A vivência da Palavra de Deus realiza uma verdadeira revolução na nossa vida e na vida da comunidade humana com a qual partilhamos o Evangelho.
As Palavras de Jesus devem ser vividas com a simplicidade das crianças! Ele nos diz: “Dai e vos será dado” (Lc 6,38). Quantas vezes podemos constatar que, quanto mais damos, tanto mais recebemos! Quantas vezes percebemos que as nossas mãos não ficaram vazias porque, cada vez que demos a quem estava necessitado, recebemos cem vezes mais. E quando não tínhamos nada para dar? Jesus não disse, por acaso: “Pedi e vos será dado” (Mt 7,7)? Pedíamos…, e a nossa casa se enchia de todo tipo de bens, a serem, por sua vez, também doados.
Quando a preocupação nos oprime devido a alguma situação que nos parece ir além das nossas forças, quando a angústia nos paralisa, lembremo-nos das Palavras de Jesus: “Vinde a mim, todos vós que estais cansados e carregados de fardos…” (Mt 11,28); e quando tivermos lançado n'Ele toda inquietação, veremos voltar a paz e, com ela, a solução dos nossos problemas.
A Palavra de Deus dobra o nosso eu, anula o egoísmo, substitui o nosso modo de pensar, de querer, de agir, pelo modo de Jesus. Vivendo a Palavra, somos tomados pela lógica divina, pela mentalidade evangélica, e vemos tudo com olhos novos. Mudam também os nossos relacionamentos com os outros: pessoas que antes não se conheciam, quando vivem juntas a Palavra de Deus e comunicam entre si as experiências que ela provoca, descobrem que são irmãos, tornam-se povo, Igreja viva. Uma única Palavra do Evangelho, vivida por muitas pessoas, poderia mudar o curso da história.

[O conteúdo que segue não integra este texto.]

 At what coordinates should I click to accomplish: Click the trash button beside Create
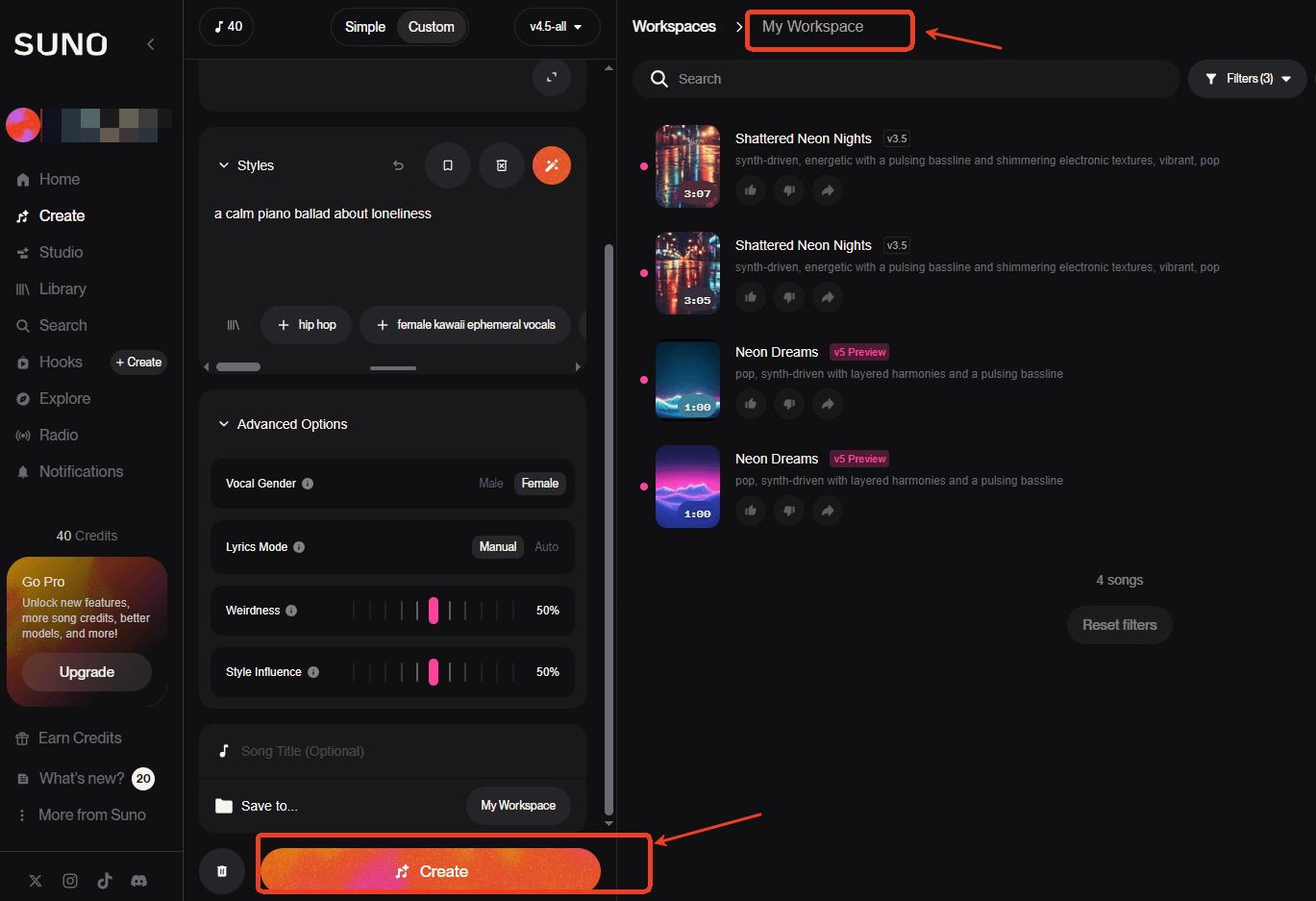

A Palavra de Deus, quando vivida, realiza milagres. E então nasce no nosso coração uma confiança nova, ilimitada, no amor do Pai, que assiste com a sua intervenção quotidiana os seus filhos. As suas Palavras são verdadeiras. Se nós as vivemos, também Ele as coloca em prática, ao pé da letra, e nos dá aquilo que Ele promete: o cêntuplo aqui na terra, a plenitude da vida e a alegria sem fim do Paraíso.